Task description: Beginning with the line that contains "Task: Click the Reset All Sheets button", repeat each line exactly through the end of the listing below. Pictures stay out.

Extracted entries:

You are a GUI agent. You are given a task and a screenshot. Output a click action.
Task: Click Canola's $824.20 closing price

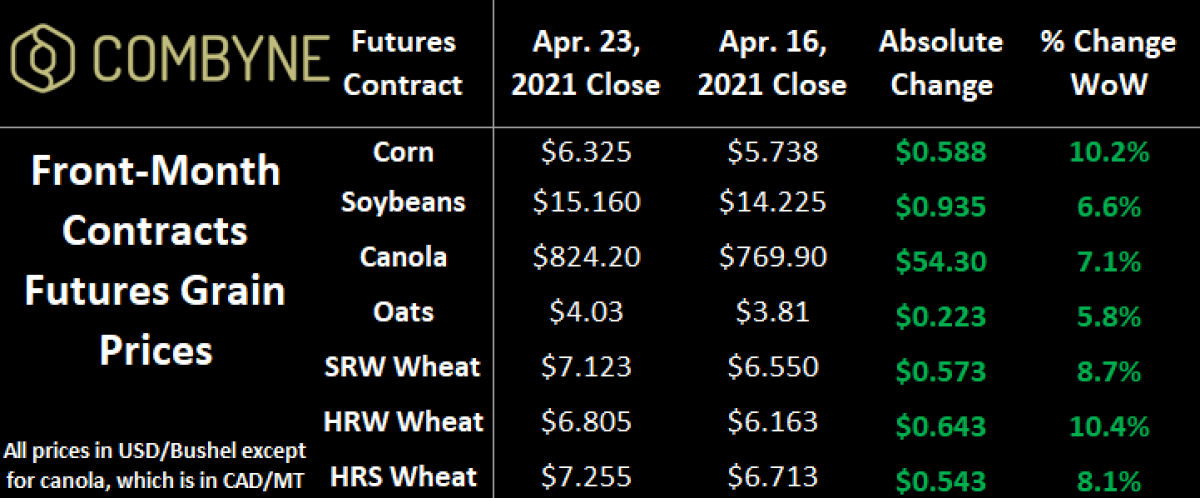(585, 258)
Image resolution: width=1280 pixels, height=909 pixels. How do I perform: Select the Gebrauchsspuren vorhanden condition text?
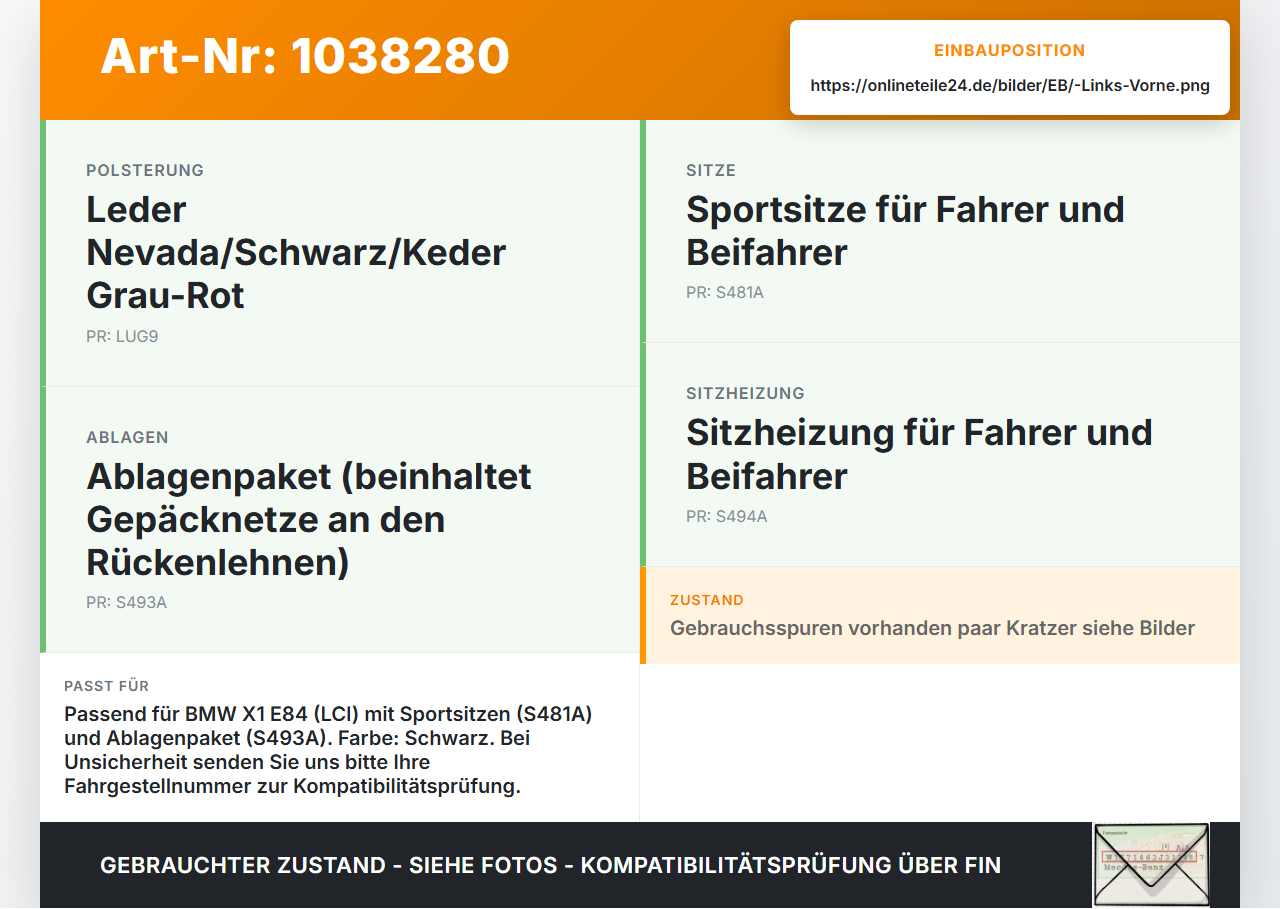click(932, 629)
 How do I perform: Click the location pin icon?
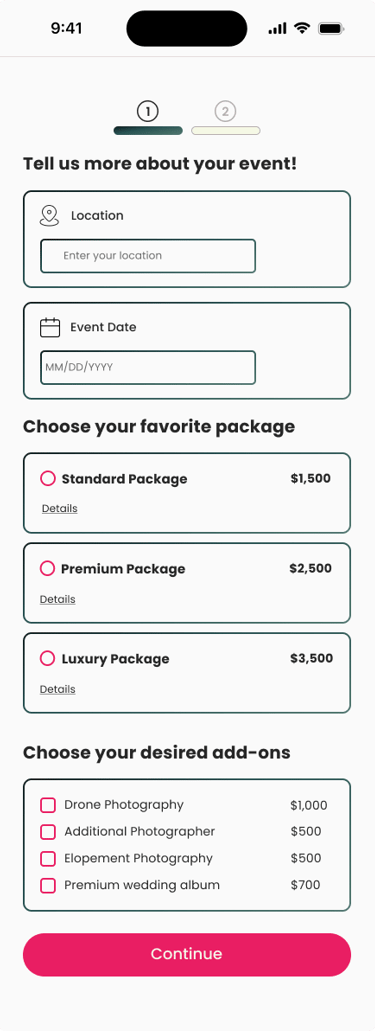tap(49, 216)
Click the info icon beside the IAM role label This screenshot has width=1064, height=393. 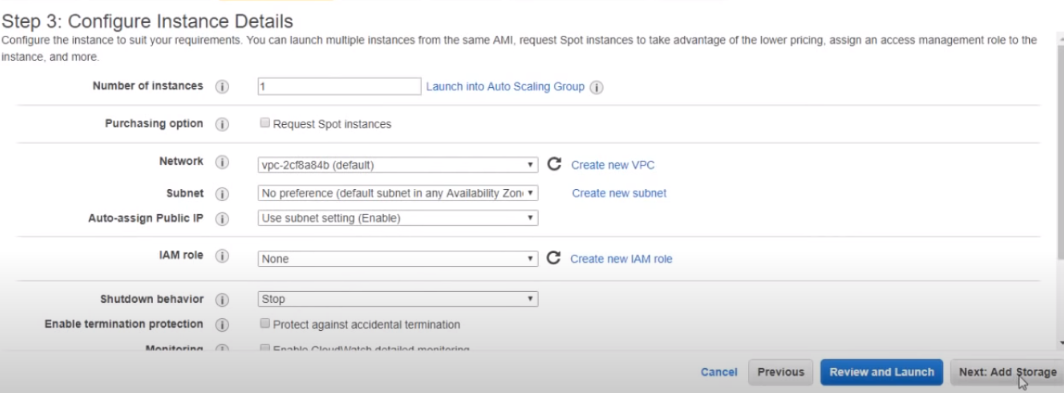pos(222,256)
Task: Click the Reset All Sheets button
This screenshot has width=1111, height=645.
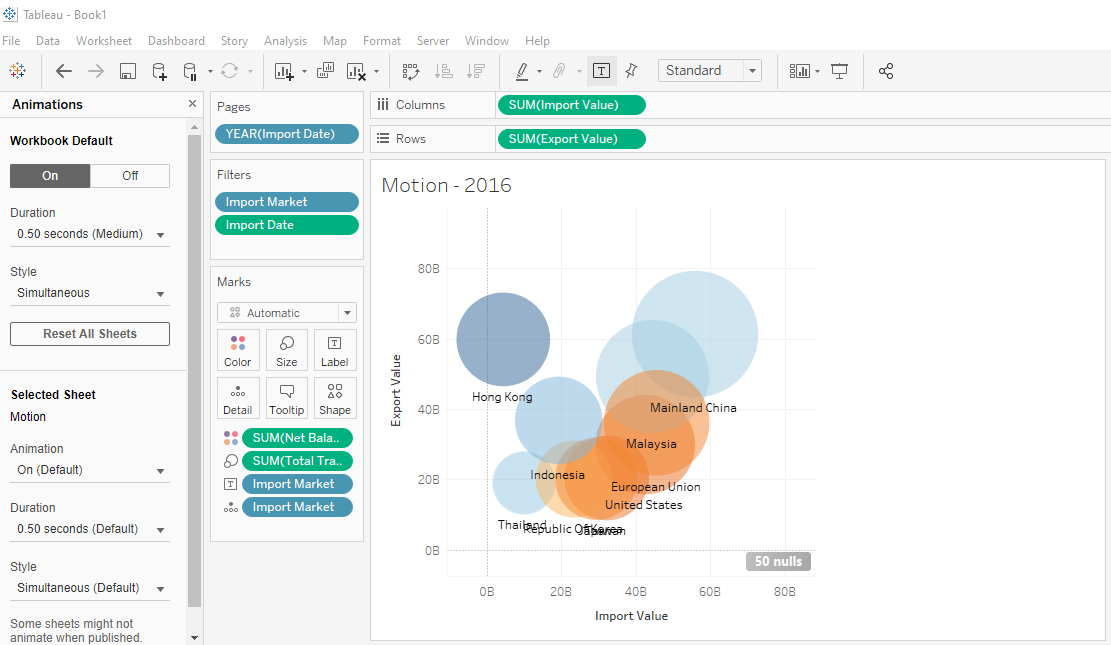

Your solution:
Task: Click the Reset All Sheets button
This screenshot has width=1111, height=645.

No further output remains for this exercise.